It’s the June long weekend, the first few days of winter, and we find ourselves backroad touring between Burra and Morgan. Our goal is to find a quiet camping spot to relax for a few days with friends, to enjoy some campfire cooking and try out a new camper.
We’re tested on the first night with sub zero temperatures, leaving ice on the camper the next morning. We eventually crawl out of bed to rekindle the fire for a cooked breakfast.
For many, the idea of winter camping just simply isn’t on, with the thought of cool conditions dampening any enthusiasm. Yet rain or cool weather won’t necessarily spoil a trip if you plan for the conditions. Here’s a few tips to help you enjoy cool weather camping.
Love the Great Outdoors
Camping is all about enjoying the great outdoors. There will be days when it rains, but it’s not a big deal. You’ll probably just go exploring in the car anyway to check out the local sights. A rain jacket will protect you from light rain if you explore a nature trail or point of interest.

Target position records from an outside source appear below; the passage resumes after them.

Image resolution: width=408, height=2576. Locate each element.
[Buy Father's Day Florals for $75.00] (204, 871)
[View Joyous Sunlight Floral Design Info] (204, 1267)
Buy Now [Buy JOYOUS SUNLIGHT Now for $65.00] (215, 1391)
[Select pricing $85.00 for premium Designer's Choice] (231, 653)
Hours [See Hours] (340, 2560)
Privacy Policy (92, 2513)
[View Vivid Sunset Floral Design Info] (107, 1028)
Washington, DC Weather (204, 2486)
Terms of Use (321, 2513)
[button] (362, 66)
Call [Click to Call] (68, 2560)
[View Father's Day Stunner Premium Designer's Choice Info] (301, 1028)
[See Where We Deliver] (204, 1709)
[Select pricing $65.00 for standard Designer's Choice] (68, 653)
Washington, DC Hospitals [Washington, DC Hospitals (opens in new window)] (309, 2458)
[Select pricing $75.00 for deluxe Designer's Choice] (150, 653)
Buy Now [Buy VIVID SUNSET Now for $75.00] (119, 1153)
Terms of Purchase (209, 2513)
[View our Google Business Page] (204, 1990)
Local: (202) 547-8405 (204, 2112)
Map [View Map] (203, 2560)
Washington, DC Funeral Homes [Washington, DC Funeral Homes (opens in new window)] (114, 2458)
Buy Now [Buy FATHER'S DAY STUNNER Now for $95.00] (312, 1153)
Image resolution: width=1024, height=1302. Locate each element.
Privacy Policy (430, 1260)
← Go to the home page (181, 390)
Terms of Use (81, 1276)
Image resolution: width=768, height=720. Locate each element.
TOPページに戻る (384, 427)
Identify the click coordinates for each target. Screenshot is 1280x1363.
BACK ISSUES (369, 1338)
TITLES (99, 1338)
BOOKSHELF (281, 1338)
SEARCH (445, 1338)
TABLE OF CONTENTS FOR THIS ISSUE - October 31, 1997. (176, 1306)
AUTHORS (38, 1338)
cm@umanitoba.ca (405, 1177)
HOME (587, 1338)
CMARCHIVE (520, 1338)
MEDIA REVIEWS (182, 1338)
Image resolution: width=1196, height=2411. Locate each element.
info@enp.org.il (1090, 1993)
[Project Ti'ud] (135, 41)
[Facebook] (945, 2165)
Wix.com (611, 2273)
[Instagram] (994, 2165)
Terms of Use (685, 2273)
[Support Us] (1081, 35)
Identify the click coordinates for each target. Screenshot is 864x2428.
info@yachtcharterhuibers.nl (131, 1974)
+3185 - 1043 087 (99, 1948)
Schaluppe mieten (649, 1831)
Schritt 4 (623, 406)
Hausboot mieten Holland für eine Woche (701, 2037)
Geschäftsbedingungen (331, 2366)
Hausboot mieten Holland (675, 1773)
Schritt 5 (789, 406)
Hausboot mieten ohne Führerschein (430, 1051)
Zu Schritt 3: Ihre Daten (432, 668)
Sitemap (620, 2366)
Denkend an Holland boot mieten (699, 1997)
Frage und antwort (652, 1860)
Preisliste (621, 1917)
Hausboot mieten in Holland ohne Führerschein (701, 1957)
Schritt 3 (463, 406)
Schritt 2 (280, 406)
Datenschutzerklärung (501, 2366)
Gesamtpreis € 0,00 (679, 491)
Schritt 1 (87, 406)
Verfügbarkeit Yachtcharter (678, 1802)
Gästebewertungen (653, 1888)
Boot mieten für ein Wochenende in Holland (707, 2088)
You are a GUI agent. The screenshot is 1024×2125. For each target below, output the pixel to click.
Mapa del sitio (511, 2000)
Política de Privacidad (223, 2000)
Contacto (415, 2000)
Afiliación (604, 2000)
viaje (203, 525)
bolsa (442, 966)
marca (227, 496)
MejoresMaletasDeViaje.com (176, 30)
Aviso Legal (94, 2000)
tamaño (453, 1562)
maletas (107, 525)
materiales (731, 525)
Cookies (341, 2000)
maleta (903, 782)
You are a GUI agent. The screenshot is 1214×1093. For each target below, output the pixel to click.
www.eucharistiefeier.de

If you don’t like the colder months, head north for winter. The Kimberley, Red Centre or Top End are ideal destinations to clear out the cobwebs while staying warm. But the further north you go, the more holiday time you’ll need, unless you want to spend a significant part of your break driving.
If you can’t escape from work for very long, consider a farm stay on the fringe of the outback such as the Flinders Ranges or the Burra region, where wood collection is permitted. At least you’ll keep warm around the fire at night, with plenty of exploring to do during the day, if that’s what you like.
It’s hard to beat the ambience of a campfire for both warmth and cooking. However, there’s the work involved to make it happen. Collecting, chopping and carrying the wood for starters. For most people, buying a bag of wood on the way is a good start and then picking up extra supplies as required.
A chainsaw helps the wood gathering process by trimming to the right dimensions for your wood box. Electric or petrol powered, they both do the job.
Keeping the fire small to reduce the burn rate is a good strategy to minimise the work. Reducing the draught by digging a hole or using an enclosed fire pit such as an Ozpig has the same result, but it also can reduce the heat output. We always bring some red gum as a backup plan and gather more from the area, local laws permitting.
It’s not rocket science, but the secret of happy camping adventures in the cooler months starts with smart dressing. Thermal undergarments are a good start, particularly natural fibres which breathe, keeping you warm with natural temperature regulation. This breathability of the fabric keeps you smelling good without body odour, ensuring at least a couple of days use. Thermals make great PJ’s too, when it’s really cold!
Head coverings such as a beanie or hoodie, provide extra insulation for those who are a bit thin up top. The hoodie stops the draft from extending down your neck and a skull cap (read thin beanie) helps you sleep at night without discomfort or losing too much body warmth.
Shoes resistant to water, such as a pair of Blundstones treated with bee’s wax make great camping footwear, with the added convenience of slip on and off useability.
12V Electric Blanket
A recent acquisition, this has added a new element of comfort for our cooler climate camping. It’s powered from a standard 12V cigarette socket and covers the important chest to knee area, so you still need bed socks. It burns around 6 amps for hour, so it’s not super-efficient, but it’s an overhead we’re more than happy to carry.
Although somewhat of a luxury, an integrated heater goes a long way of providing those home away from home comforts for four season camping.
An integrated heater fitted by the manufacturer, pumps heat into the cabin and emissions outside. Because these heaters emit toxic fumes, it’s important to be installed by a licensed professional.
At the end of the day, a bad day camping is better than a good day at home. Prepare for cool weather camping by buying quality equipment and weatherproof clothing and just get out there and do it.